Eidelson also addresses arguments against emphasizing political accountability in the judicial review of agency decision-making.

In response to concerns that courts would use political accountability to impose improper procedures on agencies, Eidelson points to the APA’s language that “due account shall be taken of prejudicial error.” He argues that this should be interpreted to refer to the type of prejudice that arises when agencies act without incurring the relevant political cost. Furthermore, Eidelson states that it does not matter that the public rarely knows the reasons for agency decisions. Eidelson says that reasons still matter, particularly for major decisions, as they impact Americans’ views as to whether the President “shares my values” or “cares about people like me”—which have broad political implications.

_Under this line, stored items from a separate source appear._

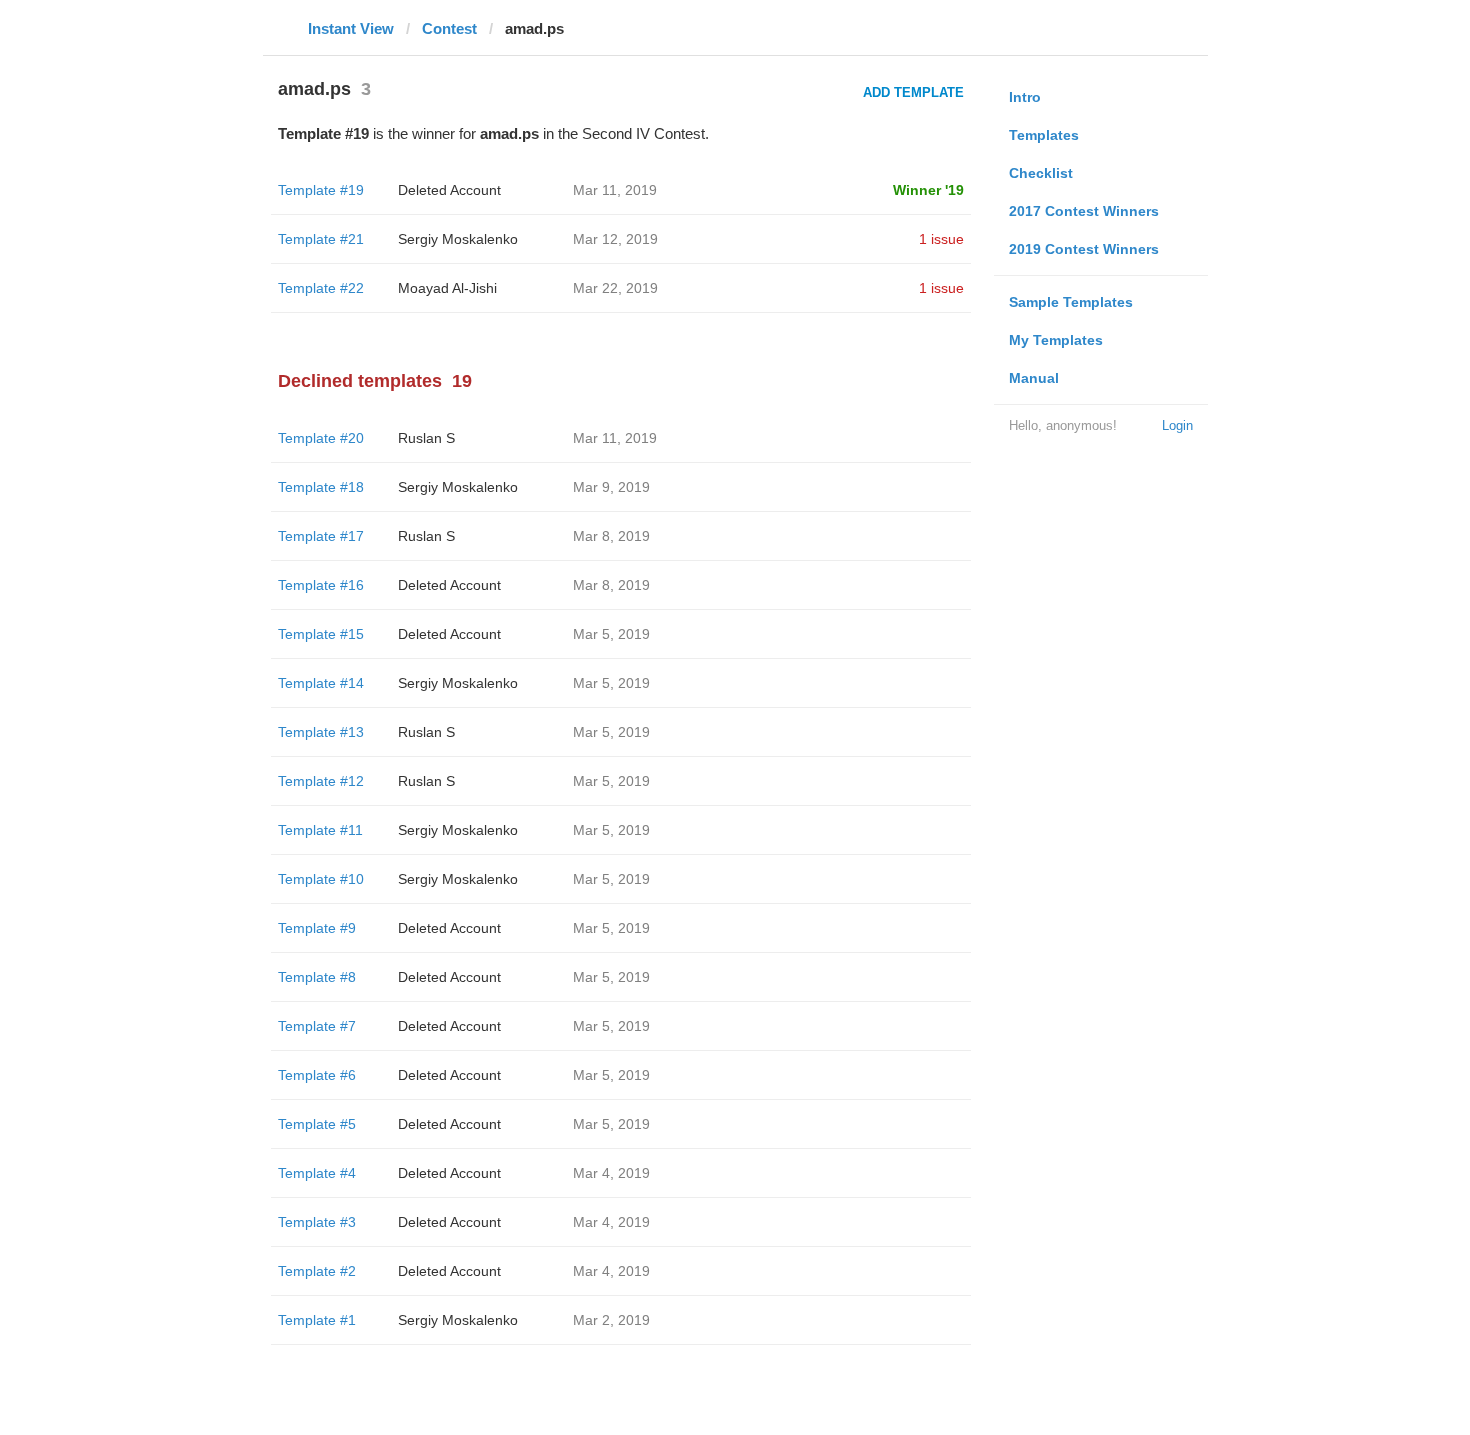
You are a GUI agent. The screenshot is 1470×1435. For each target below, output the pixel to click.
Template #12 (321, 781)
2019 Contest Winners (1084, 249)
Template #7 (317, 1026)
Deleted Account (449, 190)
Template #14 (321, 683)
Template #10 (321, 879)
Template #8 (317, 977)
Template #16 (321, 585)
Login (1177, 425)
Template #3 (317, 1222)
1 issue (941, 239)
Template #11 (320, 830)
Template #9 (317, 928)
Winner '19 (928, 190)
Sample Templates (1071, 302)
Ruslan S (426, 438)
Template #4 (317, 1173)
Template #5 (317, 1124)
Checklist (1041, 173)
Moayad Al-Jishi (447, 288)
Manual (1034, 378)
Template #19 (321, 190)
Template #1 (317, 1320)
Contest (449, 28)
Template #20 (321, 438)
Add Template (913, 92)
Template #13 (321, 732)
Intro (1025, 97)
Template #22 (321, 288)
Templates (1044, 135)
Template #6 (317, 1075)
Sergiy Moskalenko (458, 239)
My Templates (1056, 340)
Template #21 (321, 239)
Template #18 (321, 487)
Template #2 (317, 1271)
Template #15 (321, 634)
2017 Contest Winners (1084, 211)
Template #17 (321, 536)
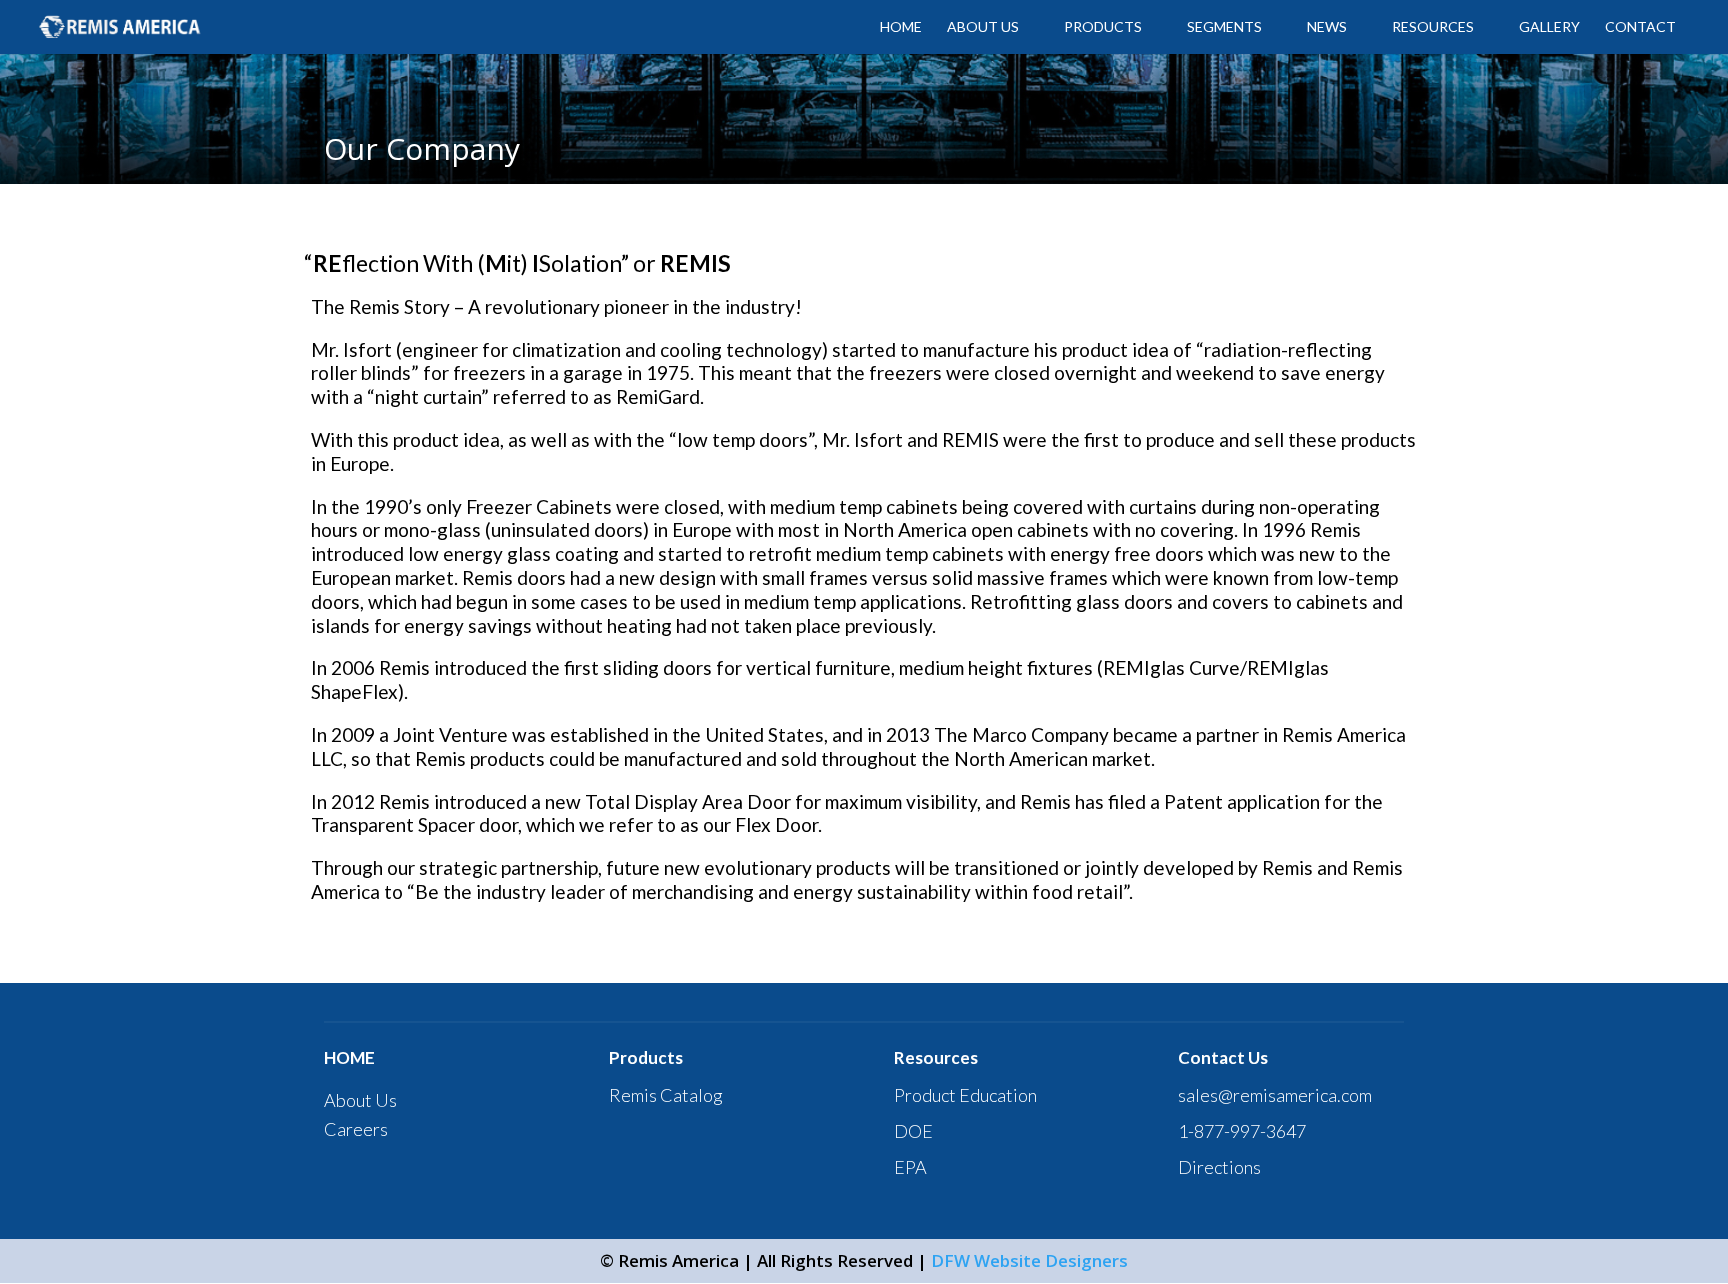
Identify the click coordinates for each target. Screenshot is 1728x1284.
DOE (913, 1131)
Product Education (965, 1095)
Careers (356, 1129)
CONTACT (1640, 27)
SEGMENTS (1224, 27)
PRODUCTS (1103, 27)
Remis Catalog (666, 1095)
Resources (1433, 27)
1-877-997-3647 (1242, 1131)
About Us (360, 1100)
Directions (1219, 1167)
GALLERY (1549, 27)
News (1327, 27)
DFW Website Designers (1029, 1260)
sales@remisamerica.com (1275, 1095)
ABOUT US (983, 27)
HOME (901, 27)
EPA (910, 1167)
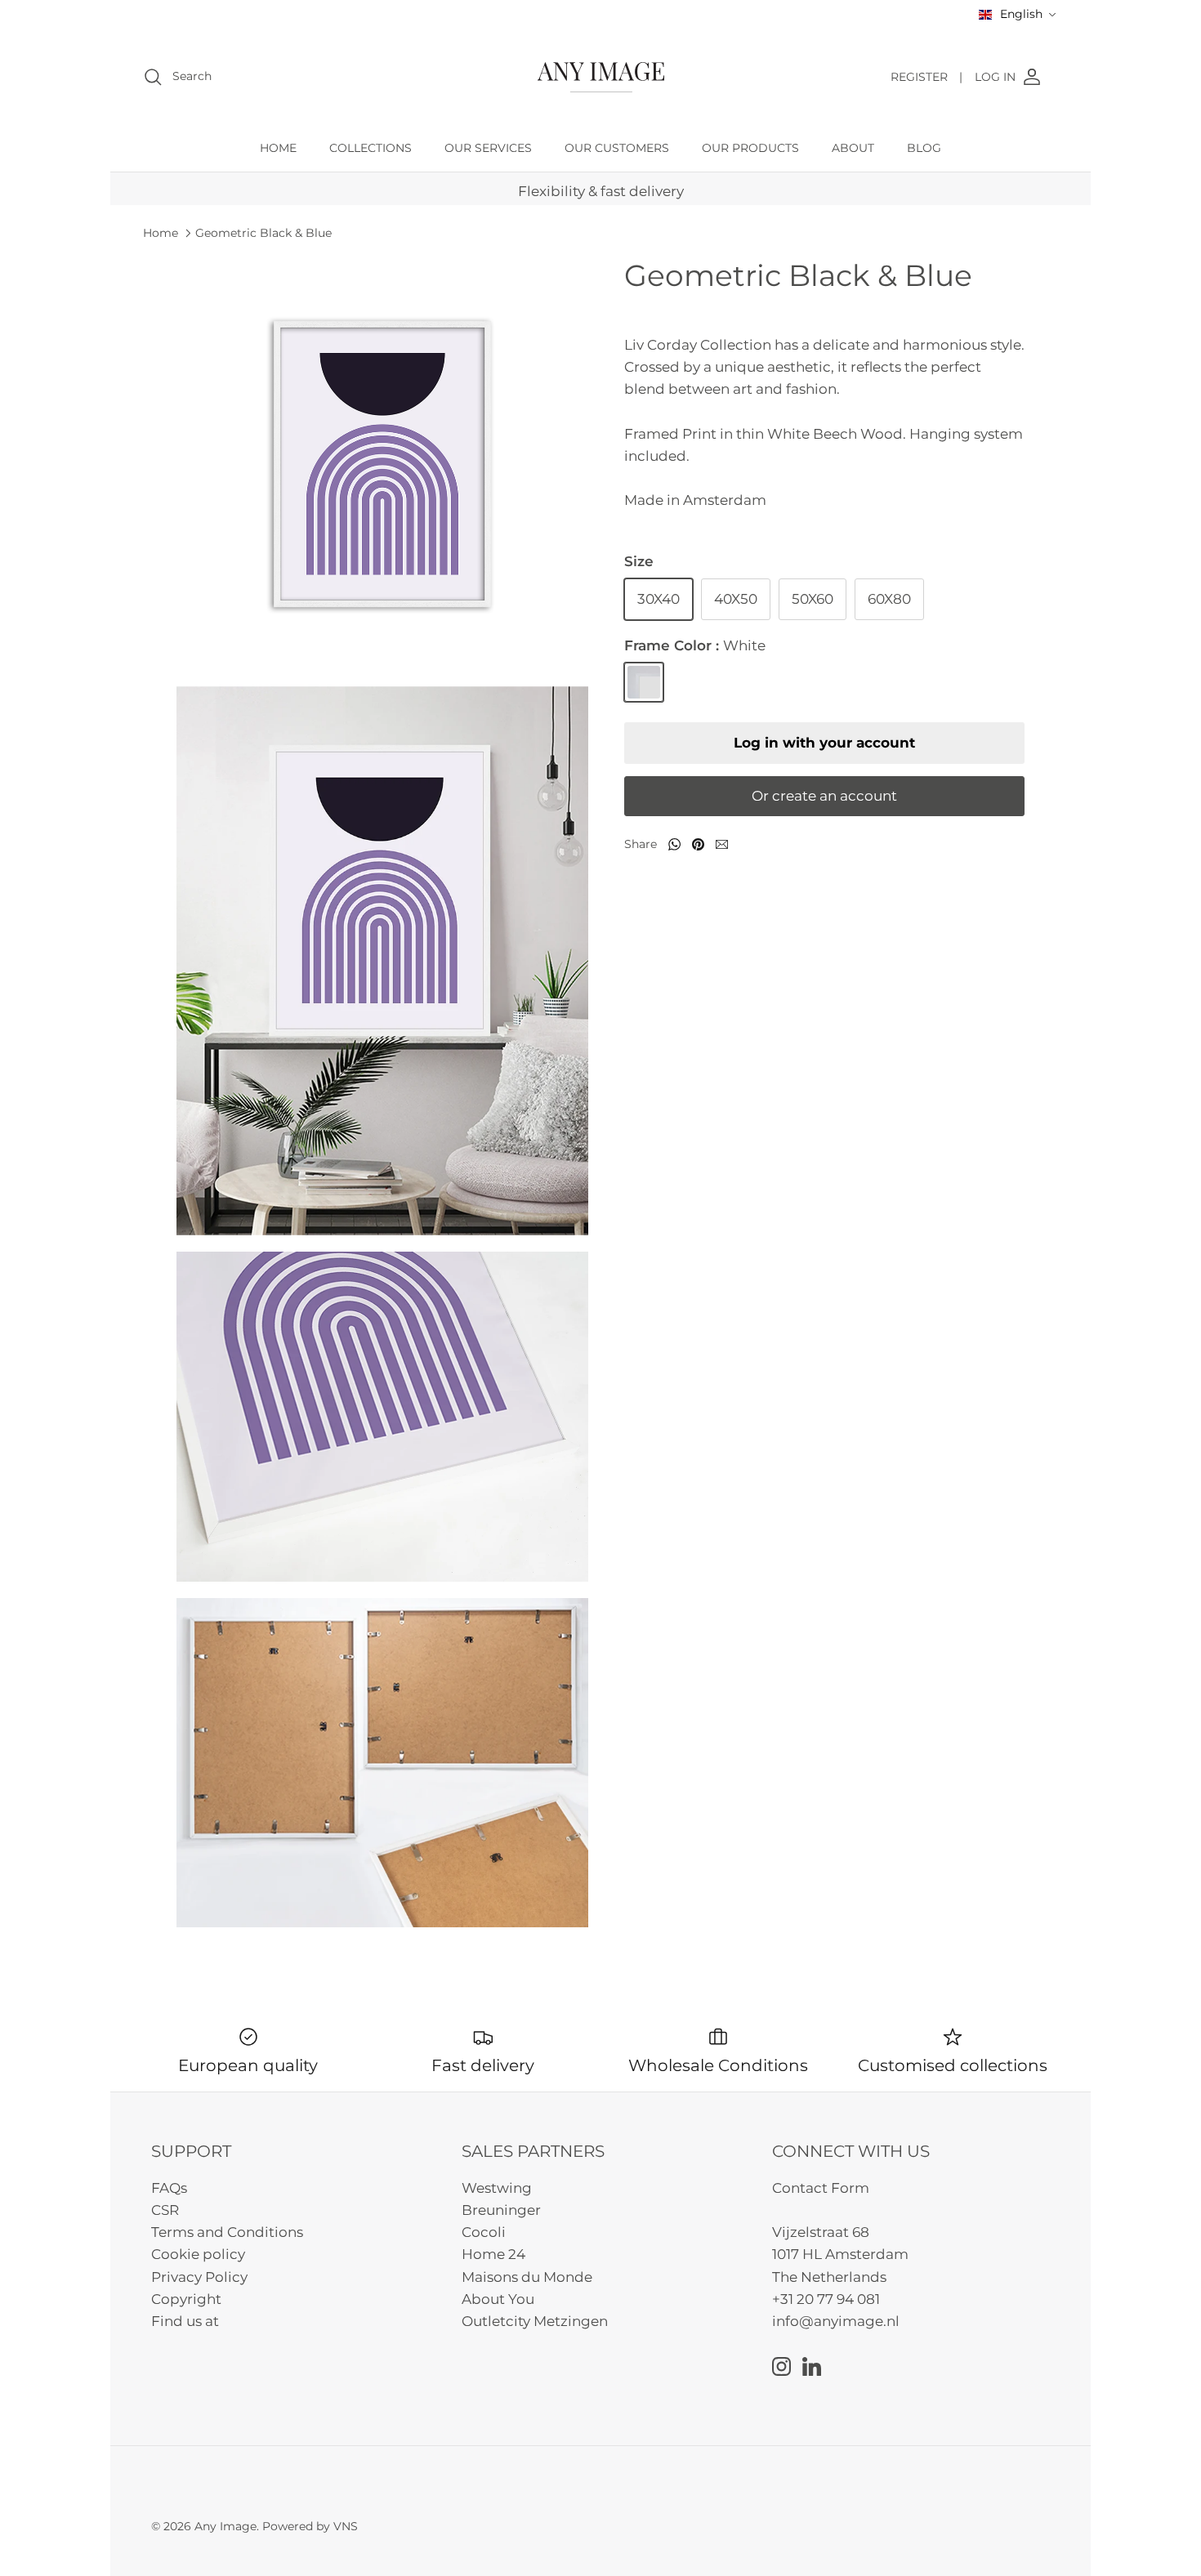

Of course, some may read Chief Justice Robert’s opinions as simply protecting the Supreme Court’s reputation for neutrality in politically-charged cases. To this skepticism, Eidelson responds that regardless of Chief Justice Robert’s motivations, the two cases now have a “significant foothold in the law.” An emphasis on the value of political accountability provides a natural and necessary development in administrative law, he concludes.